**Work instruction**: Say how many of the lines below hold "cell", writing the number and nothing more.

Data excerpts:

== Segment start ==

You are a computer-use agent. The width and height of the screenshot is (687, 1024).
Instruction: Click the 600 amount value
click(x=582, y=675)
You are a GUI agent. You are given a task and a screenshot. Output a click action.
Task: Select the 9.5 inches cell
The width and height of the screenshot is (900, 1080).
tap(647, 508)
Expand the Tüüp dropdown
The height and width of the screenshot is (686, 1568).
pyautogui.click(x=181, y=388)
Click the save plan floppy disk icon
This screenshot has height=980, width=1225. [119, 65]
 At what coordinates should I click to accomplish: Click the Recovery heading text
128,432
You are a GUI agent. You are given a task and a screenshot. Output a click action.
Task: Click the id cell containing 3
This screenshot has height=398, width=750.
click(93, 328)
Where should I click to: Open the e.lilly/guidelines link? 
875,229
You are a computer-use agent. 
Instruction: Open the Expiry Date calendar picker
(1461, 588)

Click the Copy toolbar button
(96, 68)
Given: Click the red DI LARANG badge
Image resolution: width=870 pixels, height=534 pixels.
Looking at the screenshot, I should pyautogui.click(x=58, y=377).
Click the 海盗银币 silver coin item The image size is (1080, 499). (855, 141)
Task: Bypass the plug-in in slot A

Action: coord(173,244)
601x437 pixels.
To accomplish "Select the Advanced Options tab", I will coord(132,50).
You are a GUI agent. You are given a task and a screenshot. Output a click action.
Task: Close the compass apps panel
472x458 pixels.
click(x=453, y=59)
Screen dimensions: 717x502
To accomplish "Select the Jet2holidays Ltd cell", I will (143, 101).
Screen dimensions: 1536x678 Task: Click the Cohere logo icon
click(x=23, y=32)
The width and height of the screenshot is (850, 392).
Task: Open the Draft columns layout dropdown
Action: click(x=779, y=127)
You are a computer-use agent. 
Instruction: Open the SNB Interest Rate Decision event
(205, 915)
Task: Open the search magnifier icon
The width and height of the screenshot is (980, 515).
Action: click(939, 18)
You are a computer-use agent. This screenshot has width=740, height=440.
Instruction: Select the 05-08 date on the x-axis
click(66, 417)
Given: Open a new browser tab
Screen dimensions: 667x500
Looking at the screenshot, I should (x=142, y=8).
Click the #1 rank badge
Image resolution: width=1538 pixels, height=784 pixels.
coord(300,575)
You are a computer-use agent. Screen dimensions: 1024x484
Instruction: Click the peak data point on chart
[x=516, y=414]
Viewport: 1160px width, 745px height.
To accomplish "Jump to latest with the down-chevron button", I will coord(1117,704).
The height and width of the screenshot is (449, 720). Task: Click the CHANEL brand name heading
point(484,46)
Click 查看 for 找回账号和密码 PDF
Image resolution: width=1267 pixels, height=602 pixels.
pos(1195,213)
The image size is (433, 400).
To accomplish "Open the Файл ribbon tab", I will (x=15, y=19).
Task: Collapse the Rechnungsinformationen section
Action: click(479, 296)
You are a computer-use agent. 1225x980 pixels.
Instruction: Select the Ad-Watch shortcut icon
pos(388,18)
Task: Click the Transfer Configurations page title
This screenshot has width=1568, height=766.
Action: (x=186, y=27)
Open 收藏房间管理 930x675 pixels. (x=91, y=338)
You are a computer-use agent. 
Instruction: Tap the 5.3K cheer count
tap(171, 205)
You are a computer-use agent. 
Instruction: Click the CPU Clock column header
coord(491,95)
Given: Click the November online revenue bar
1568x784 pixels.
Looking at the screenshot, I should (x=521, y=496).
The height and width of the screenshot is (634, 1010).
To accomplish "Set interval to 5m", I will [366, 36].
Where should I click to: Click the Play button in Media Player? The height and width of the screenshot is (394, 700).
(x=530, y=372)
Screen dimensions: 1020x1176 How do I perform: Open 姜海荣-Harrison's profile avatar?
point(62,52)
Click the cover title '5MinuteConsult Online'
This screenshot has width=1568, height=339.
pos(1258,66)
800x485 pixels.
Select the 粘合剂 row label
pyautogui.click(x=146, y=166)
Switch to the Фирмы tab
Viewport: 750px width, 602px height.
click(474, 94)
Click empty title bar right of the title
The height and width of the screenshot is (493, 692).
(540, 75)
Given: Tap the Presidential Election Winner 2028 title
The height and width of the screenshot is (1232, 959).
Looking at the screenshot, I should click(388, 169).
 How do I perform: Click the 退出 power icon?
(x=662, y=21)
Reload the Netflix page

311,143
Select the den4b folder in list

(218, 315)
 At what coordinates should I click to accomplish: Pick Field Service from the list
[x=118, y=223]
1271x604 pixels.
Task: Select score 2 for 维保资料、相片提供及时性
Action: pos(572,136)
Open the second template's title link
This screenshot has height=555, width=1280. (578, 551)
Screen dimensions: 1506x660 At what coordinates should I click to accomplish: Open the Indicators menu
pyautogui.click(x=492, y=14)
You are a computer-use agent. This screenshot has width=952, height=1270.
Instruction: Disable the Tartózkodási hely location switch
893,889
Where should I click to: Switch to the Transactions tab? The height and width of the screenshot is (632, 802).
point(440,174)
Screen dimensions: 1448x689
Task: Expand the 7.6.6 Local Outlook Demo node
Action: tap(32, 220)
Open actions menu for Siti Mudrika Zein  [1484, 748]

== Segment end ==

**Result**: 3